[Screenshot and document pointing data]
§ §

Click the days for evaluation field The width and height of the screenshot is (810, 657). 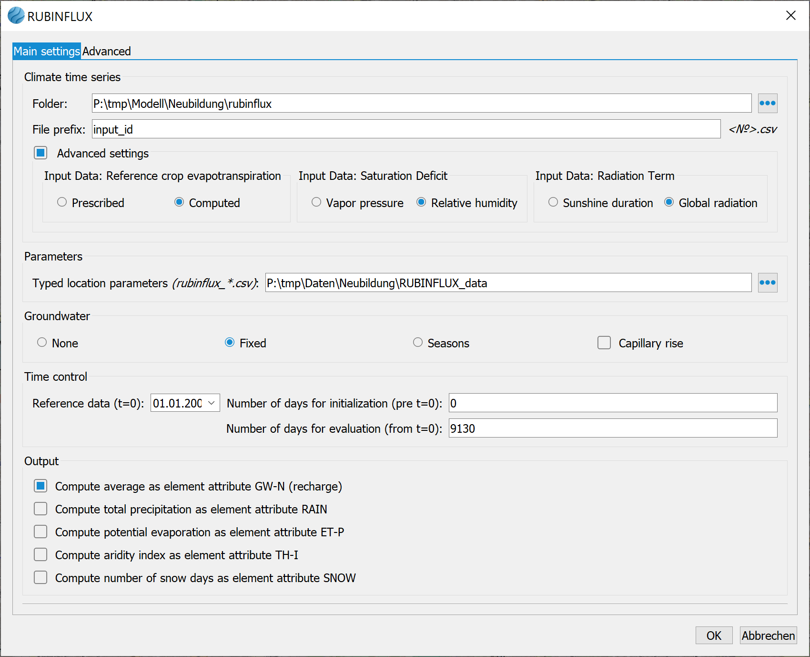tap(612, 428)
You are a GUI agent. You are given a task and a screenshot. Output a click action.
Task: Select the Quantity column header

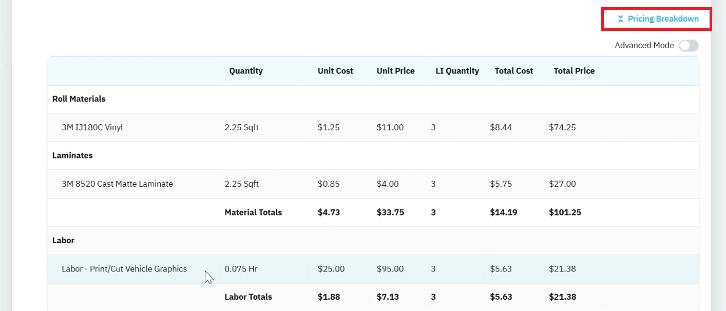click(x=246, y=71)
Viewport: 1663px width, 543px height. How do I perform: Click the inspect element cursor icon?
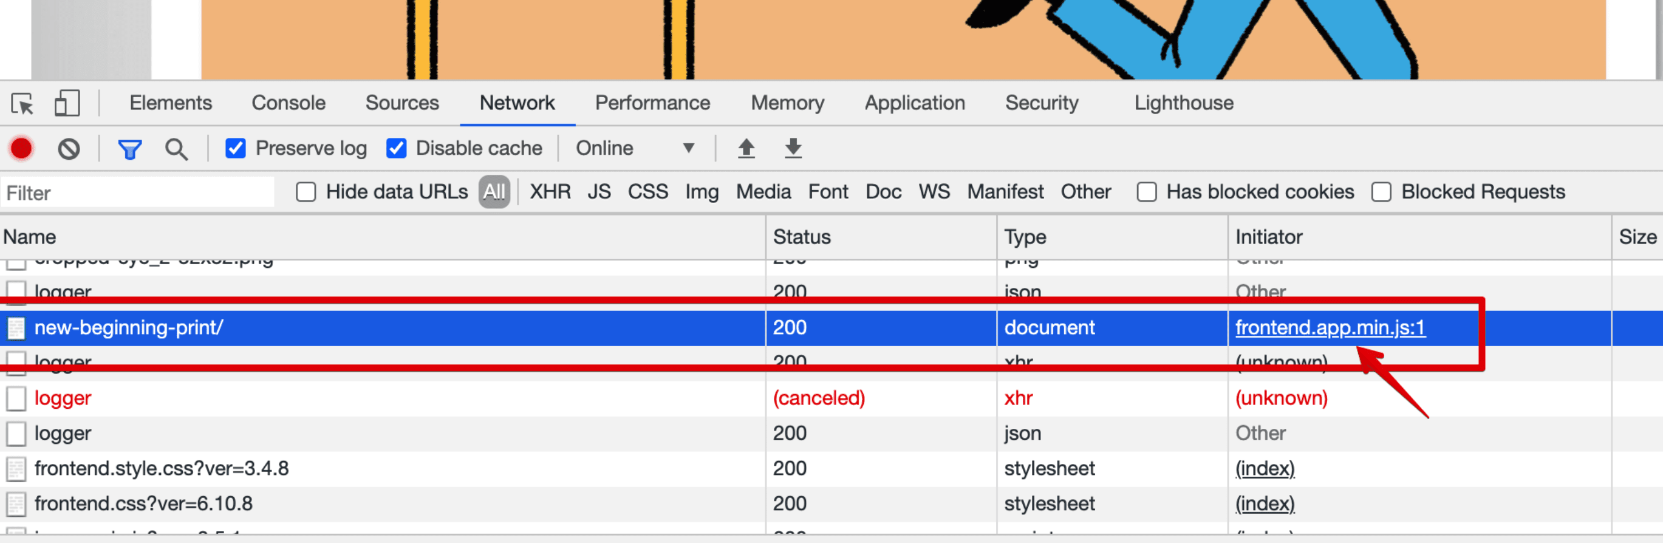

§ §

Beginning at the line that contains "You are a GUI" and continuing through the end of the records, put each line into a Markdown table with the columns Row and Line, numbering the rows and skipping blank lines. Leave the pictures out of the table.

| Row | Line |
|---|---|
| 1 | You are a GUI agent. You are given a task and a screenshot. Output a click action. |
| 2 | Task: Select the Quantity column header |
| 3 | click(x=246, y=71) |
| 4 | Viewport: 1663px width, 543px height. How do I perform: Click the inspect element cursor icon? |